Exercise goal
Using the review summary below, explain why fourteen studies are rated as having good methodological quality while twenty-two are rated moderate.

Reading passage
________________________
Thirty-six studies (108,367, range 24 to 101,368) met the inclusion criteria. Fourteen studies had good methodological quality (≥70 points) and 22 were moderate quality (50 to 69 points). Twenty-eight of the studies were RCTs and eight were controlled before-after studies. Eighteen of the 36 studies identified as multiple intervention studies focused on COPD, 16 focused on asthma and two on both asthma and COPD.
Patient education combined with case management compared to usual care (nine studies) showed mixed results. There was no significant difference between the intervention and control in lung function, symptoms scores or emergency department visits. Triple interventions were significantly more effective than usual care on total quality of life (WMD -4.59, 95% CI -8.34 to -0.83; three studies; 313 patients), activity (WMD -5.20, 95% CI -9.76 to -0.64; three studies; 320 patients) and impact (WMD -4.41, 95% CI -8.19 to -0.62; three studies; 313 patients). Multiple interventions led to a decrease in hospital admissions compared with usual care (WMD 0.58, 95% CI 0.40 to 0.83; five studies; 634 patients). Double interventions did not demonstrate any significant impact compared to usual care.
________________________
Recorded information
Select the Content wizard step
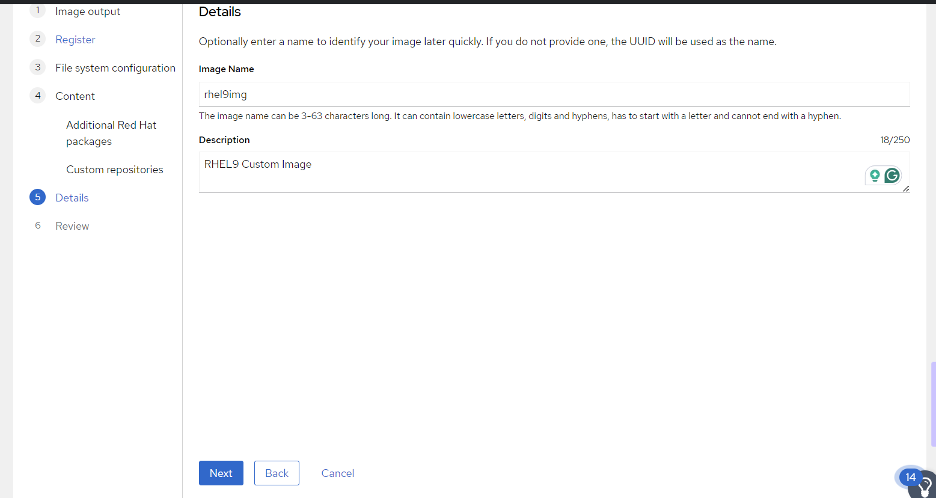Screen dimensions: 936x498 point(75,96)
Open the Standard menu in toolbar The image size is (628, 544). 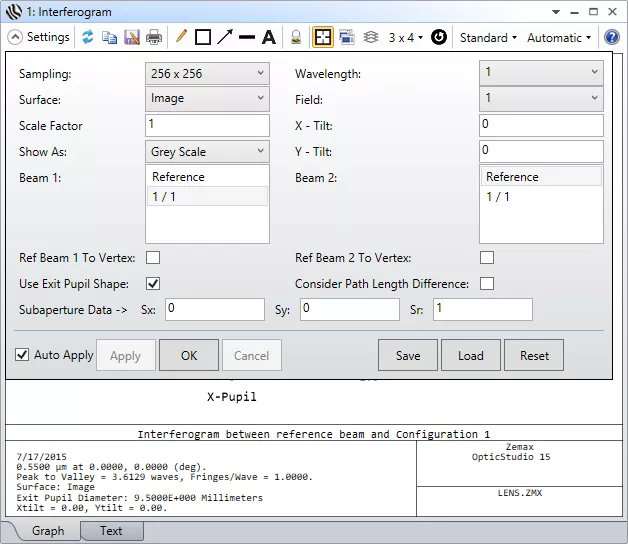488,37
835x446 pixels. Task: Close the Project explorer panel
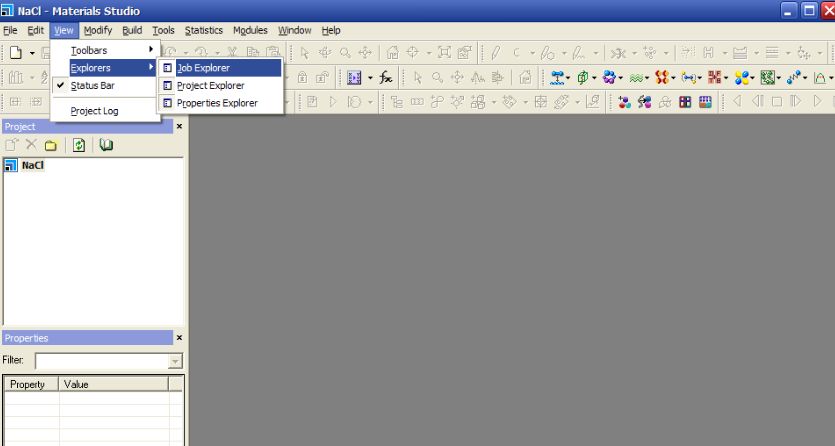pos(180,127)
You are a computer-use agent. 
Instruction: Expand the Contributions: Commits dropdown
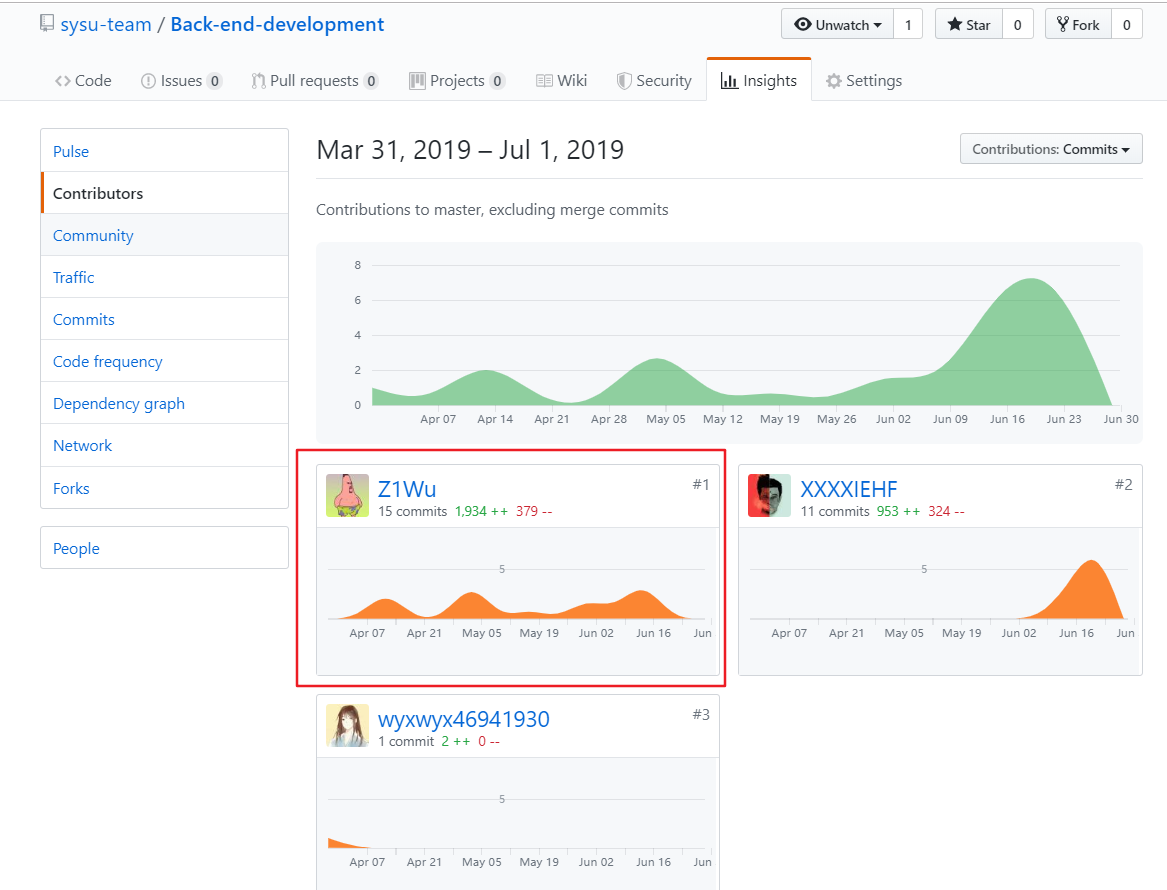coord(1050,149)
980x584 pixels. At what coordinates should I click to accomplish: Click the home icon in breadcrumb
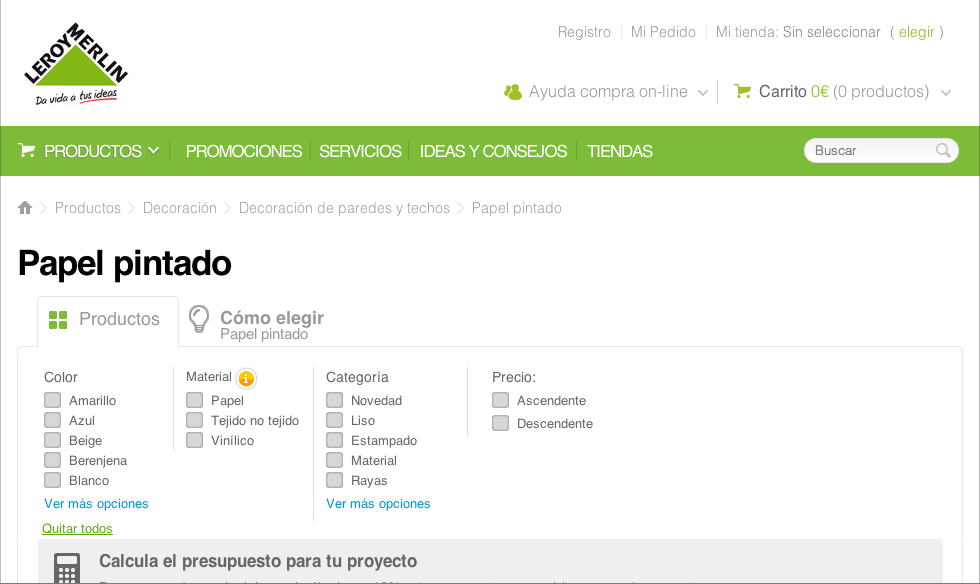tap(25, 208)
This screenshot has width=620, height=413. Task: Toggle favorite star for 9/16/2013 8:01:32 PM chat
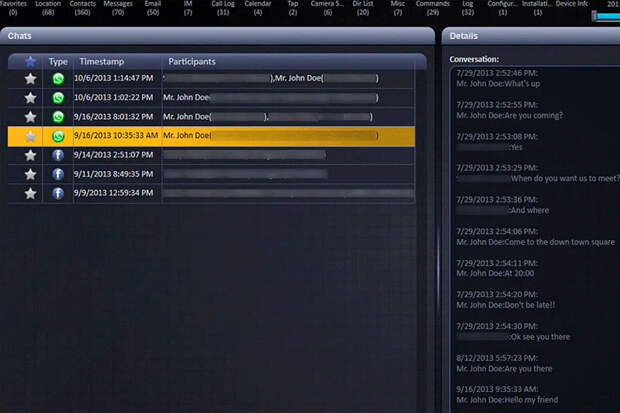pos(30,117)
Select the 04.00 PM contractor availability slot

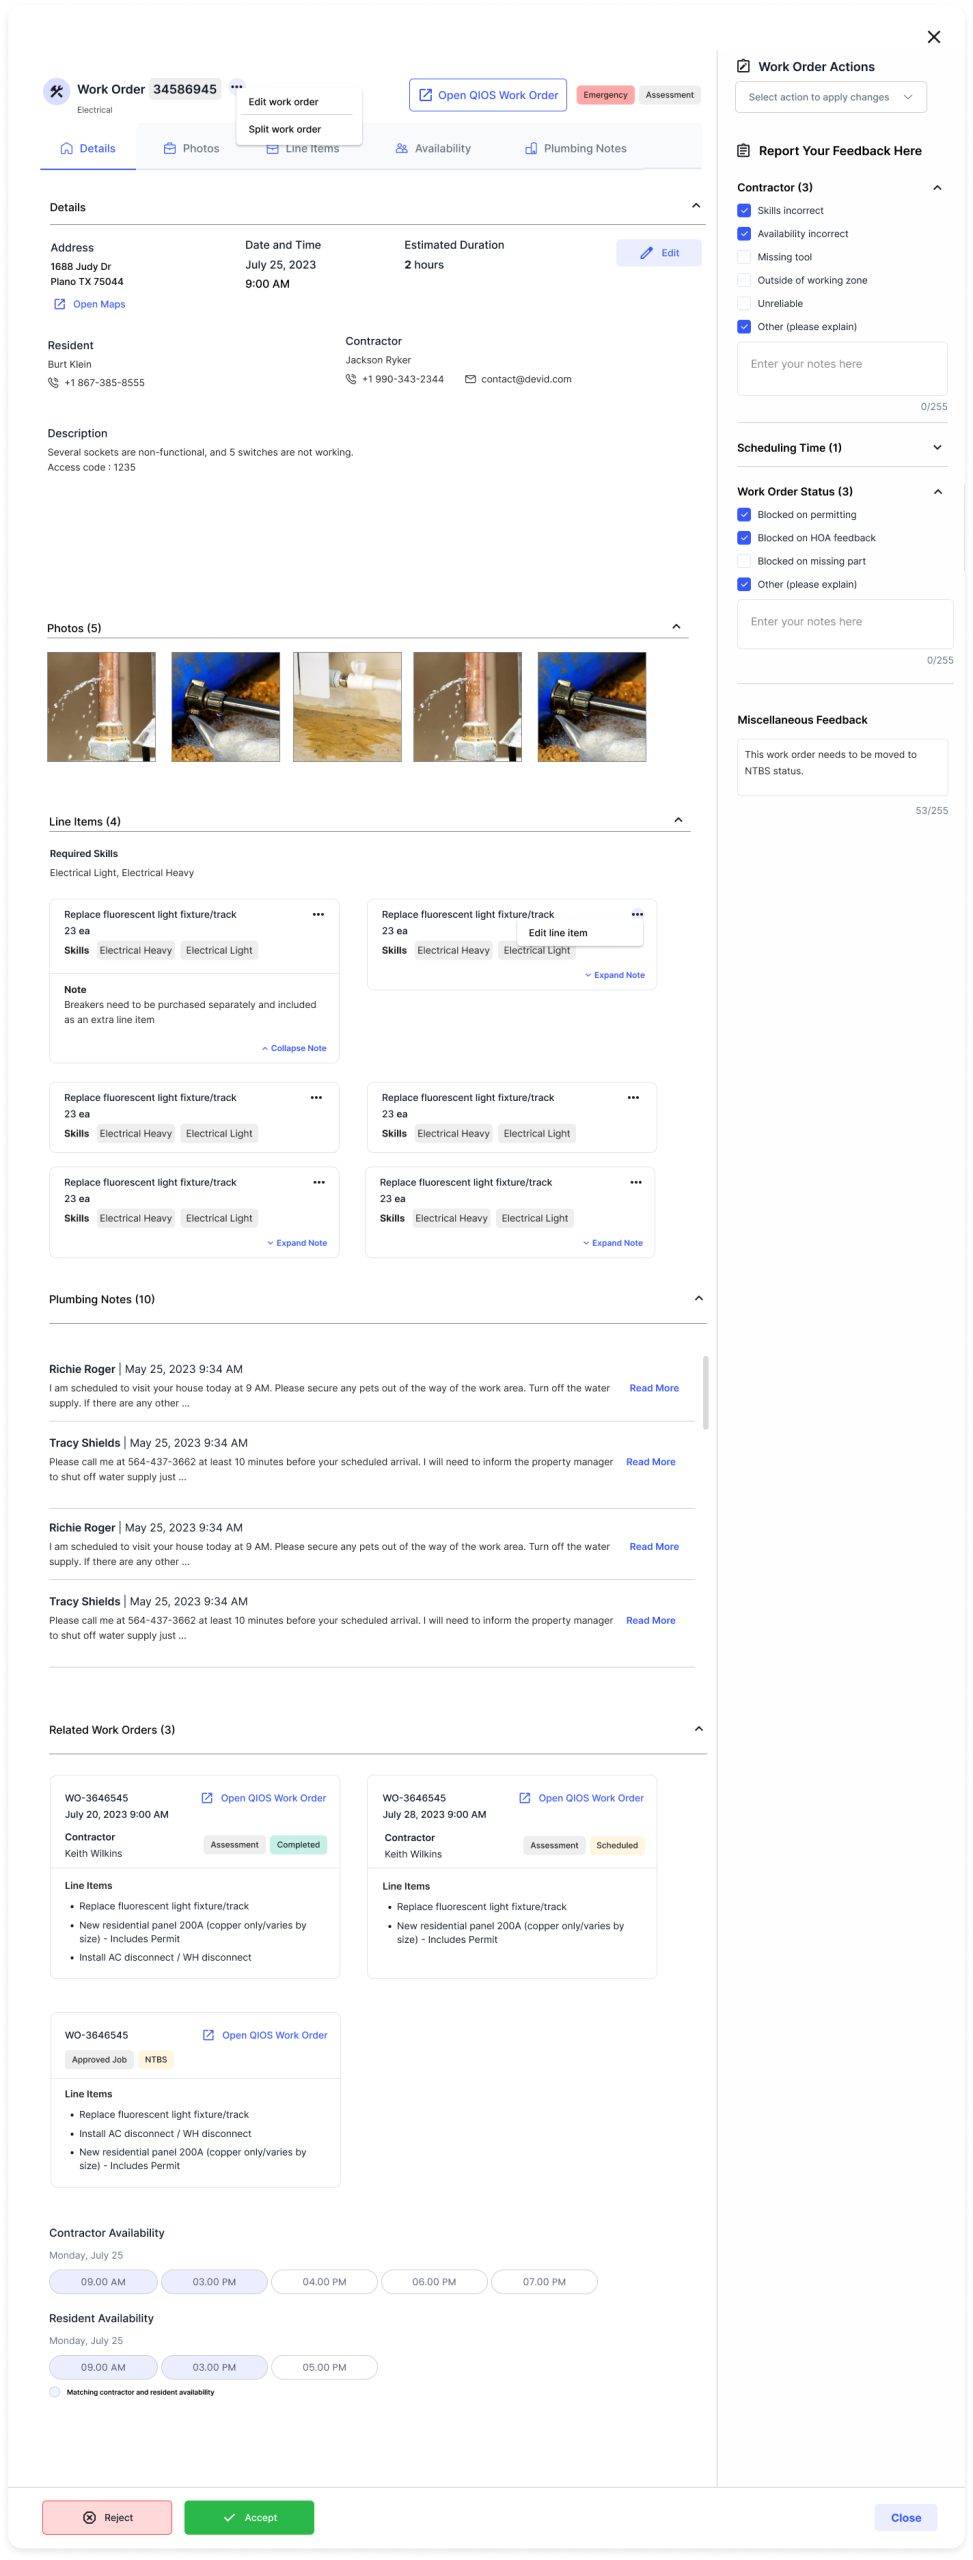point(324,2281)
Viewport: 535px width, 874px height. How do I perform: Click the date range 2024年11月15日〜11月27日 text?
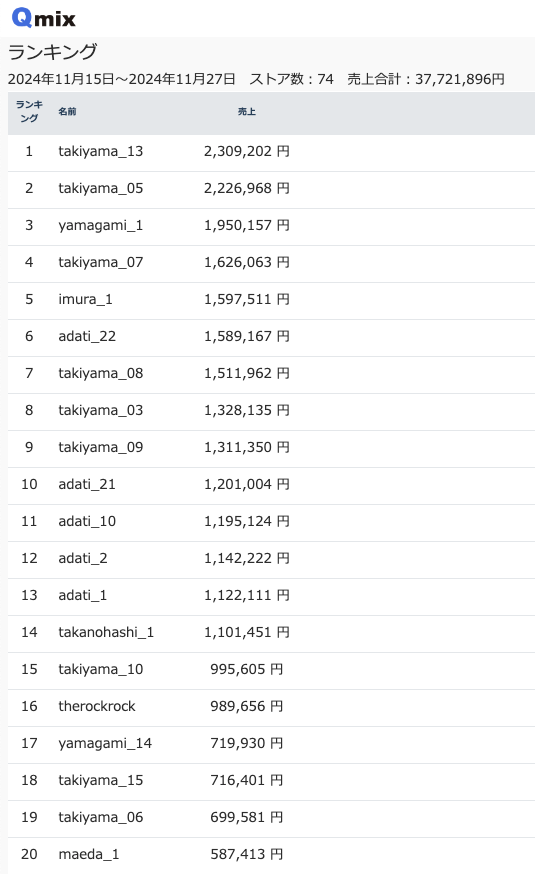tap(121, 79)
________________________
Solution for this task
The ratings follow quality scores. Fourteen studies scored 70 points or more, the threshold for good quality. Twenty-two scored between 50 and 69 points, the moderate range.